Therefore, the length of hose lowered into the existing borehole is
not always a good indication of the length of the lateral borehole
cut by the fluid cutter. The assembly may therefore include a
sensor to detect the speed and the direction of hose travel through
the assembly. The sensor may comprise an encoder wheel in the
assembly which is biased against the hose.
[0052] Other sensors may be provided which are not part of the
assembly but which determine various parameters of the flexible
hose drill string. For instance, a surface sensor may be provided
to determine the amount of tension in the hose feeding down the
existing borehole, and this sensor can comprise a load cell. The
hose may be wound around a hose drum which may include a load cell
to determine the tension in the hose.
BRIEF DESCRIPTION OF THE DRAWINGS
[0053] Embodiments of the invention will be described with
reference to the following drawings in which
[0054] FIG. 1 is a diagrammatic view showing a vertical borehole
and a coal seam;
[0055] FIGS. 2, 2A and 2B are views of an assembly according to an
embodiment of the invention with the arm member in a retracted
position;
[0056] FIGS. 3, 3A and 3B are views of the assembly of FIG. 2 with
the arm in an extended position.
[0057] FIG. 4 is a view of an alternative assembly having a single
linked arm member and without cutters, and in the extended
position.
[0058] FIG. 5 is a view of another assembly in the retracted
position, with fluid cutters, and with no provision for a flexible
hose drill string to pass through the arm member. (ie a pure
cutter).
[0059] FIG. 6 is a view of the assembly of FIG. 5 in the extended
position.
[0060] FIG. 7 is a view of an assembly according to a further
embodiment of the invention and which contains a number of
sensors.
[0061] FIG. 8 is a close up view of the arm member of FIG. 7.
BEST MODE
[0062] Referring to the figures, and initially to FIG. 1, there is
shown diagrammatically an ultra-short-radius drilling method and
assembly for cutting a substantially horizontal bore 63 into a coal
seam 10 from an existing vertical borehole 11.

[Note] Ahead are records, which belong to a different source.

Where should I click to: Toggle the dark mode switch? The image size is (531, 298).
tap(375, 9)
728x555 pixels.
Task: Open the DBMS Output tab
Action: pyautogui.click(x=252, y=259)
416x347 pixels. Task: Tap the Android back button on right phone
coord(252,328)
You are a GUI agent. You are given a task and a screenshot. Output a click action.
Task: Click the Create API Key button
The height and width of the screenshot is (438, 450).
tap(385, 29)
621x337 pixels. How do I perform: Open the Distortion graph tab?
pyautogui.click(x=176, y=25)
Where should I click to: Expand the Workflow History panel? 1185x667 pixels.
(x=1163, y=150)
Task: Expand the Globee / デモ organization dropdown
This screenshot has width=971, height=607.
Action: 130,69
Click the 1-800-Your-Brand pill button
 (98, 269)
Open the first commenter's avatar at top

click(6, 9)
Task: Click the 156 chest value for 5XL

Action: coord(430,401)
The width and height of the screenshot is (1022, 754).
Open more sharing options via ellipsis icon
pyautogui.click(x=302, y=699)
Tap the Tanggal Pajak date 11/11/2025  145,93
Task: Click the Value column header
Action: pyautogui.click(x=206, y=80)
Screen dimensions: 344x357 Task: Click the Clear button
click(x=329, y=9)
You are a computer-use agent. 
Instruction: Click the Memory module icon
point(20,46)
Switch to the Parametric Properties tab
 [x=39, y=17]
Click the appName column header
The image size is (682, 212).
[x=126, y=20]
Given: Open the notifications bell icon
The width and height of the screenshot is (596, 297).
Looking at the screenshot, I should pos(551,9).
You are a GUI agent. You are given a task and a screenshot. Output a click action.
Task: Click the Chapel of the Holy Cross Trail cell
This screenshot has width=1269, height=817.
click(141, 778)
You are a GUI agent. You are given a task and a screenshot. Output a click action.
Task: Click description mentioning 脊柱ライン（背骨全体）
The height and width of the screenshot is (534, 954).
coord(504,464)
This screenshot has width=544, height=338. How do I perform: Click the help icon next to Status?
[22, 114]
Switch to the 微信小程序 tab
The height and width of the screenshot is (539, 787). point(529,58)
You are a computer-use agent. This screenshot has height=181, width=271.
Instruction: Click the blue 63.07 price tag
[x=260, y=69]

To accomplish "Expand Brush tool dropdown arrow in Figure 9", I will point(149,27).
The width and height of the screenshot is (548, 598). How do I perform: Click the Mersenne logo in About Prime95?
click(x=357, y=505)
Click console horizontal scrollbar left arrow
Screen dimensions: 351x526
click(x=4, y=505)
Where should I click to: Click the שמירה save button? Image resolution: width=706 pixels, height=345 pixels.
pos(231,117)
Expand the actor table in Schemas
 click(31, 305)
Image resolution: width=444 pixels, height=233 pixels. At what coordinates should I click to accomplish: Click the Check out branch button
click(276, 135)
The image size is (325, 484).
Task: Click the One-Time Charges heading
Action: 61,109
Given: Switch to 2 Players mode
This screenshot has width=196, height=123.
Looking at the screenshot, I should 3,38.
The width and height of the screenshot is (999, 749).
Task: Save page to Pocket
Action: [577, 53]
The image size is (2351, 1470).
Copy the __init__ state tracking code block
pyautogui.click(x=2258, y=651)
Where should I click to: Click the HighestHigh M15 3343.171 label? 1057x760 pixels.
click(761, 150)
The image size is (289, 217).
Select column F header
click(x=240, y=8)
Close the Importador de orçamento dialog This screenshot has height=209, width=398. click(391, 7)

[0063] FIG. 1 shows a vertical bore 11 pre-drilled into the ground
and extending through a coal seam 10.
[0064] An assembly 14 is shown in FIG. 1 and which is positioned in
a pre-formed slot or cavity 60 in one side of vertical borehole
11.
[0065] A self-advancing steerable fluid cutting device 16 has been
positioned substantially horizontally into coal seam 10 by virtue
of the assembly 14.
[0066] The self-advancing cutting device 16 has a tubular steel
body about 40-80 cm long and 5-15 cm in diameter. The body has a
number of rearwardly facing high pressure retro jet thrusters which
propel the cutting apparatus in a forward direction. The front face
of the cutting device is provided with one or more high pressure
water jet cutters to cut the bore. High pressure water is supplied
to the cutting device by a surface pump 61 and through a high
pressure flexible hose 62 which is attached to the rear of cutting
device 16. Hose 62 is flexible and can pass through the assembly 14
as the cutting device moves along the bore 63. To retract the
cutting device 16 it is dragged back along bore 63 by winding the
flexible hose 62 onto hose winch 18, and until the cutting device
is back in the arm member 22.
[0067] The flexible hose drill string 62 which extends to the
surface and to a high pressure pump 61 and hose winch 18. High
pressure fluid is passed through hose 62 to power the forward water
jet cutters of the device 16 and also the retro-thrusters which
propels the device forwardly and against the coal face to be cut by
the water jets.
[0068] The cutting device 16, in the retracted "at home" position,
is initially within erectable arm member 22 which can move from a
collapsed position where it is inside main body 20 of assembly 14
to an erect position as illustrated in FIG. 1. Of course, the arm
member can adopt a partially erect position, with the position of
the arm member determining the point of entry of the fluid cutting
device 16 into the cavity side wall.
[0069] Cutting device 16 can be lowered down the vertical borehole
and fed into arm member 22 when the arm member is in the collapsed
position, or can be prepositioned in arm member before the assembly
is lowered into the vertical bore. In both instances, the cutting
device 16 is in the arm member as it is raised.
[0070] As the cutting device propels itself from the arm member 22
by virtue of the retro thrusters on the cutting device, various
sensors (better described with reference to FIG. 7) detect that the
cutting device has been released from the arm member 22 and track
the distance of travel of the cutting device. The sensors also
ensure that the cutting device is fully retracted into arm member
22 before the assembly is collapsed for withdrawal from the
borehole, or for repositioning in the cavity to allow a further
lateral bore to be cut by the cutting device.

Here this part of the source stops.